• STATED PROBLEM: Reproduce the forum post on mesh resolution and scheme order below, between "A coarser mesh" and "be guaranteed, right?", inclusive, substituting "polynomial degree" for every occurrence of "polynomial order".

• TEXT SEGMENT:
Exactly, I’m attempting to try a higher order like 2 or 3 with a more robust machine. Since we’re talking about the order and mesh resolution, I have two questions that have been bothering me for a long time about the issue.
A coarser mesh is preferable with a high scheme order, for it means a lower time cost and shows the power of FR algorithms. Of course, measurements on anti-alising would be suggested to take to avoid the nonphysical oscillation for a coarse mesh. But how could we determine if a mesh is too coarse to get wrong calculation results. For instance, if a total number of 100,000 eles is required to get a correct result using FV with
order = 2, then is it right that at least 25,000 eles is appropriate for
p = 2and 1,100 eles for
p = 3(Nele~1/p^2)? I was also aware of that the desired wall normal resolution is only needed to be achieved for a certain polynomial order. So as long as we keep the y+ value suitable for the certain polynomial order, the result under ILES should be guaranteed, right?

• RECORDED DATA:
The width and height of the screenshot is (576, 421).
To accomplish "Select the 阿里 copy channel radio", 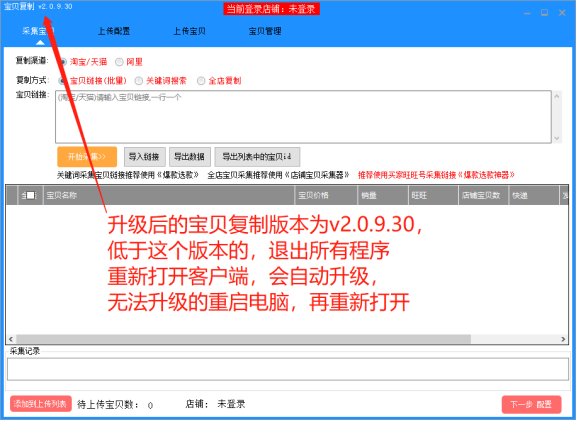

• PROBLEM SOLUTION:
A coarser mesh is preferable with a high scheme order, for it means a lower time cost and shows the power of FR algorithms. Of course, measurements on anti-alising would be suggested to take to avoid the nonphysical oscillation for a coarse mesh. But how could we determine if a mesh is too coarse to get wrong calculation results. For instance, if a total number of 100,000 eles is required to get a correct result using FV with
order = 2, then is it right that at least 25,000 eles is appropriate for
p = 2and 1,100 eles for
p = 3(Nele~1/p^2)? I was also aware of that the desired wall normal resolution is only needed to be achieved for a certain polynomial degree. So as long as we keep the y+ value suitable for the certain polynomial degree, the result under ILES should be guaranteed, right?